During their run of three straight championships, which began almost a decade ago, Spain regularly played in a tight geographical area: Innsbruck, Salzburg and Vienna in Austria in 2008, in or around Johannesburg in South Africa two years later and three group games in Gdansk during Euro 2012. The energy saved was expended upon winning.

As good as they were, fortune also favoured Spain logistically and geographically. Whether it's going to be feasible to pick just one base camp in Russia is a very difficult question. But it's from such small acorns that mighty oaks grow.

4. Discover the special character that brings success

During Euro 2008 Luis Aragones made his squad laugh.
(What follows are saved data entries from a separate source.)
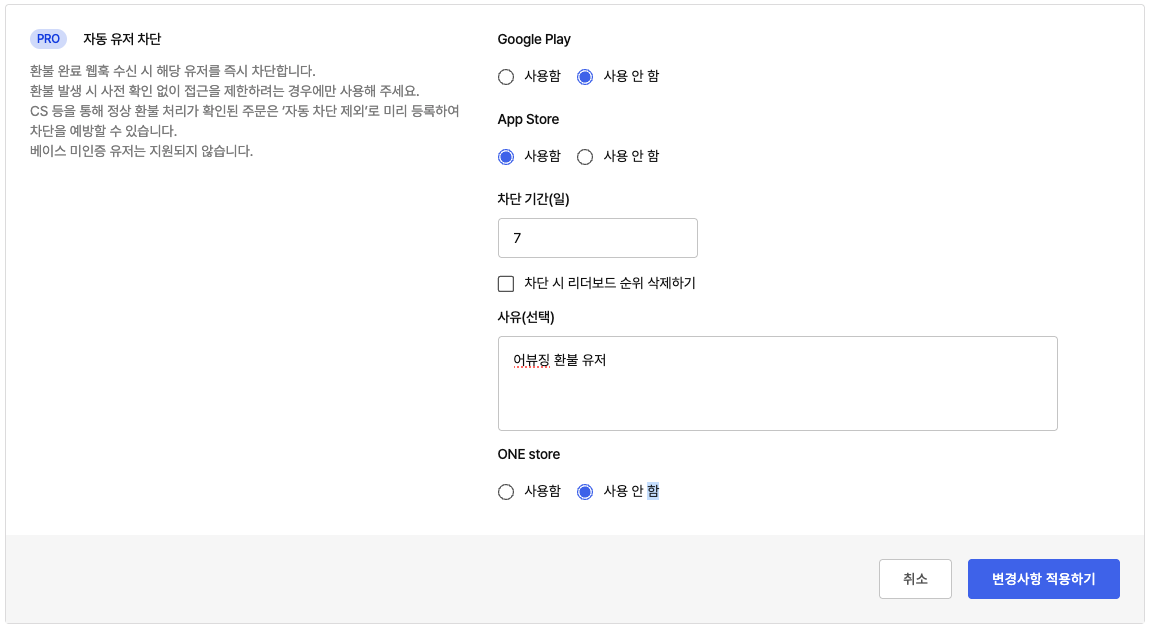Enable 사용함 for Google Play
Viewport: 1151px width, 629px height.
click(506, 76)
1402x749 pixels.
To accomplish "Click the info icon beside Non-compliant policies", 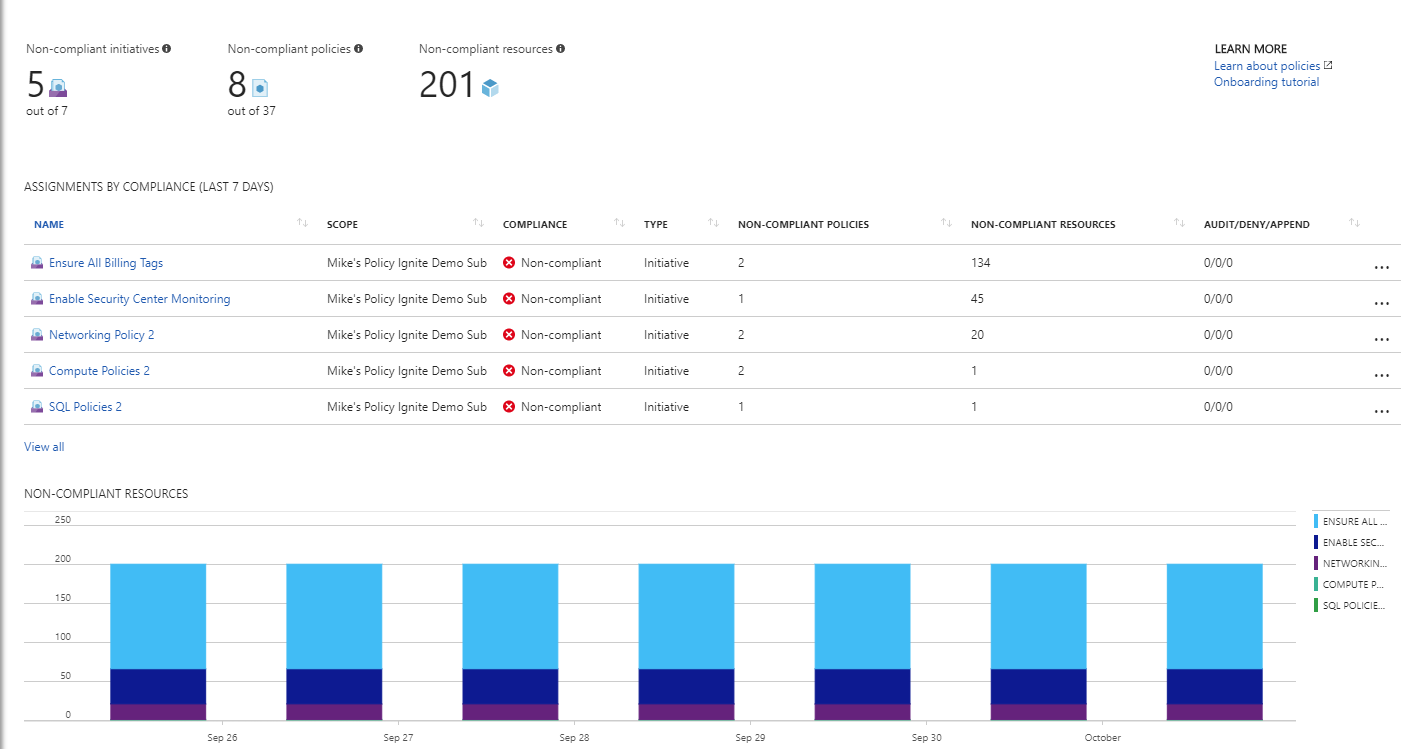I will (x=360, y=48).
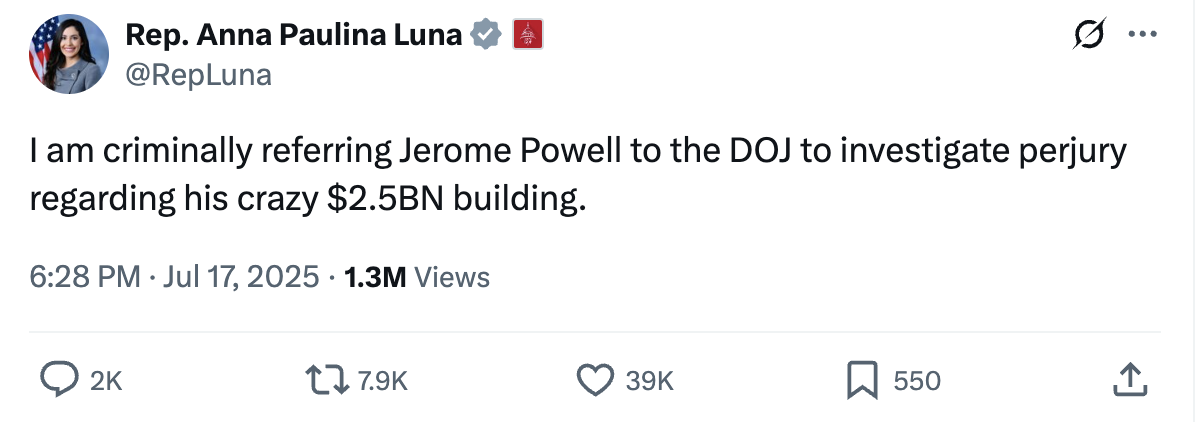View the 1.3M Views analytics

point(416,277)
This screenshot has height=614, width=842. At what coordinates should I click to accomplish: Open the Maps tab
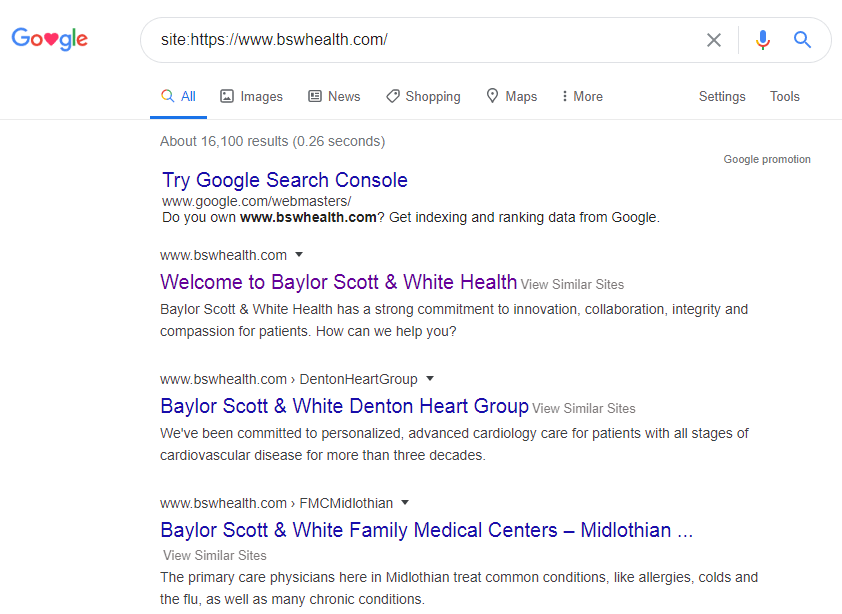coord(512,96)
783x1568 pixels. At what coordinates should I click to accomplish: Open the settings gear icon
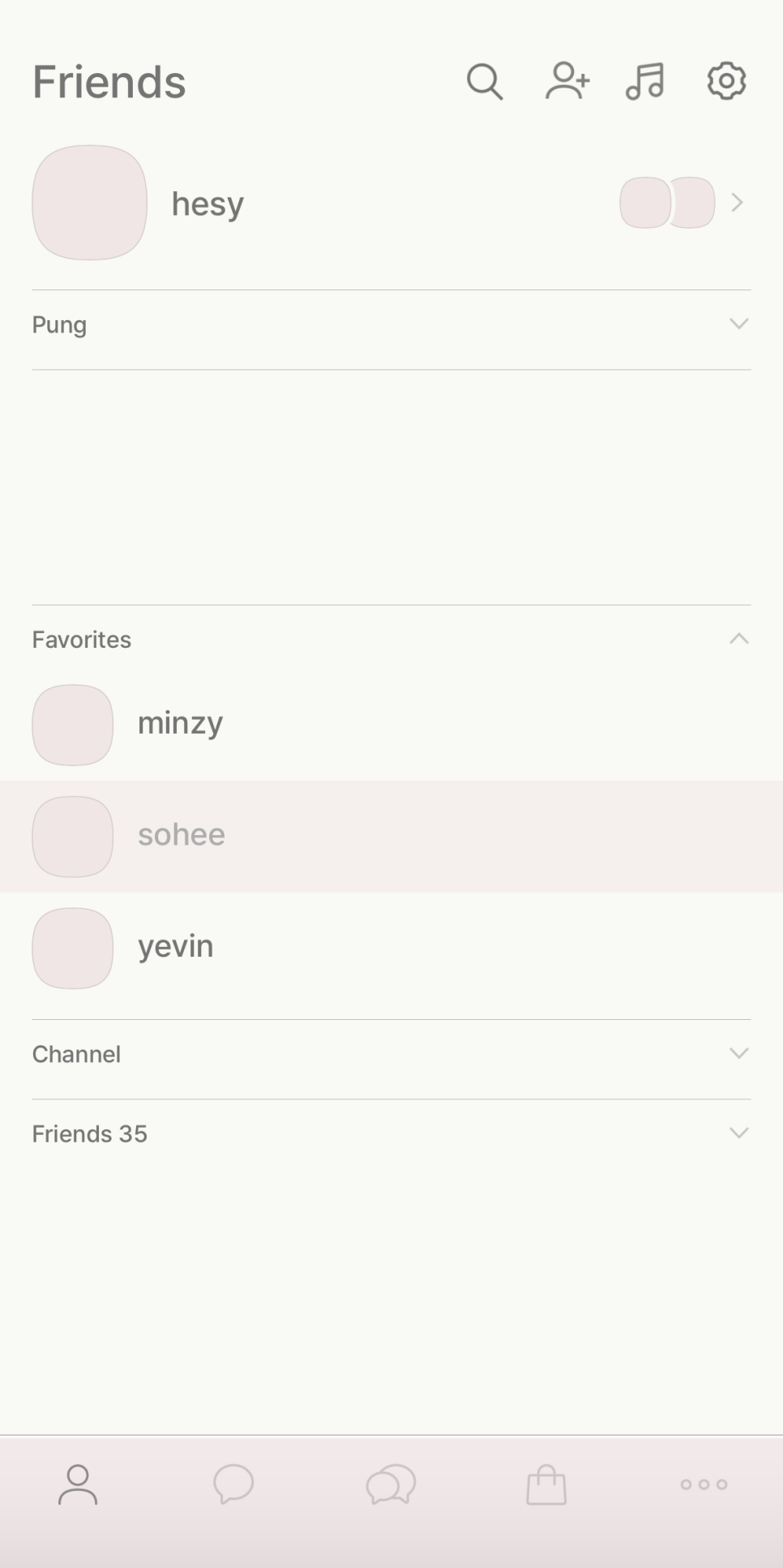click(726, 81)
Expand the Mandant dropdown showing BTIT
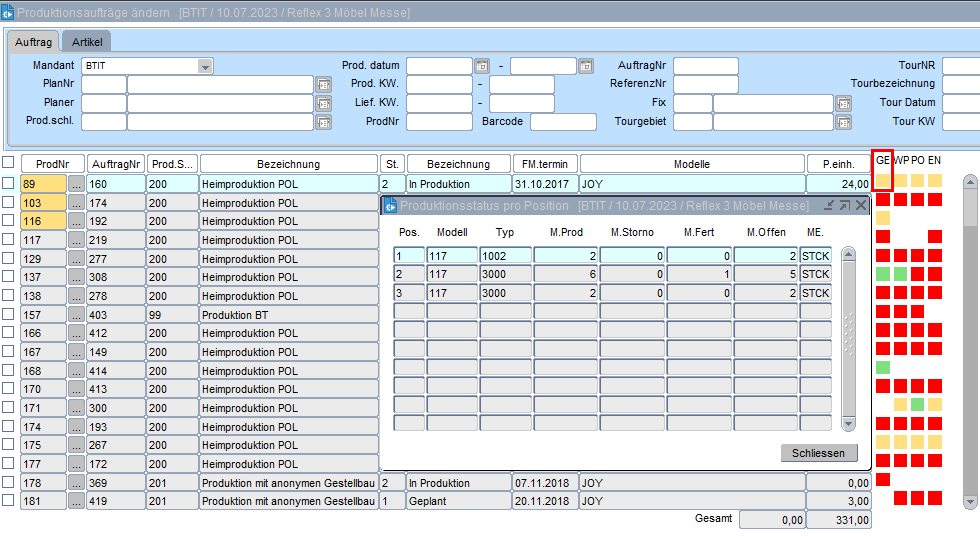Viewport: 980px width, 537px height. pos(205,66)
Don't get me wrong, he inspired them, he trained them ferociously and he led them, but he also made them laugh.

Whether it was by criticising German opponents, mispronouncing or making up names in team briefings, even teasing Joan Capdevila, who thought there was a ghost in his room, Spain's manager broke the tension.

When Dani Guiza missed a penalty in an excruciating quarterfinal shootout against Italy, Iker Casillas jogged past his tearful teammate, who he didn't really know that well, and shouted: "Don't worry Dani, I'll save the next one." He did.

Two years later, Cristiano Ronaldo's Real Madrid teammates in Del Bosque's squad cooked up a scheme to put the Portugal forward off his stride before their round-of-16 match in Cape Town kicked off.

After Spain lost their opening match against Switzerland, Alvaro Arbeloa yelled in the dressing room: "This isn't where it ends! This is where it begins!" Bland words they might look on the page but they were acknowledged by the squad to be a rallying point. Moreover, the "war cabinet" of senior players threw their support behind Sergio Busquets, whose inclusion had been criticised at home; he stayed in the team and Spain won the tournament.

By 2012 the players overruled Del Bosque by insisting that, instead of flying back and forward to their Gniewino base in northern Poland, the knockout stages required them to find a base in Ukraine. They got their way and won the tournament, fizzing past a tired Italy in Kiev.

But these examples featured many players who have now moved on from international football. The new brigade -- Morata, Thiago Alcantara, David De Gea, Koke, Rodrigo, Asier Illaramendi, Isco, Asensio and Dani Carvajal, perhaps Costa too -- need to prove that they have that right stuff.

What's needed is the special timing, the special unity, the special intelligence and the special words that take adversity, tiredness or unhappiness and transform it into enough strength to win the trophy.

5. The challenge facing the manager

Lopetegui has won tournaments before, but nothing like this. The former Barcelona and Real Madrid goalkeeper had a playing career that was dogged by misfortune and setbacks. That can't repeat in his managerial life if he is to be successful.

Running a tournament is often a thankless task for a manager and history is full of examples of tension within squads undermining chances. Every coach has to raise his game to the extent that other nations end up having to cope with such slings and arrows.

Tournaments are won on and off the pitch and, while Lopetegui is the architect of Spain's revival, he's yet to live for six or seven weeks with this group and deal with the inevitable bumps that such a set-up brings.

Over to you coach; are you up to the task?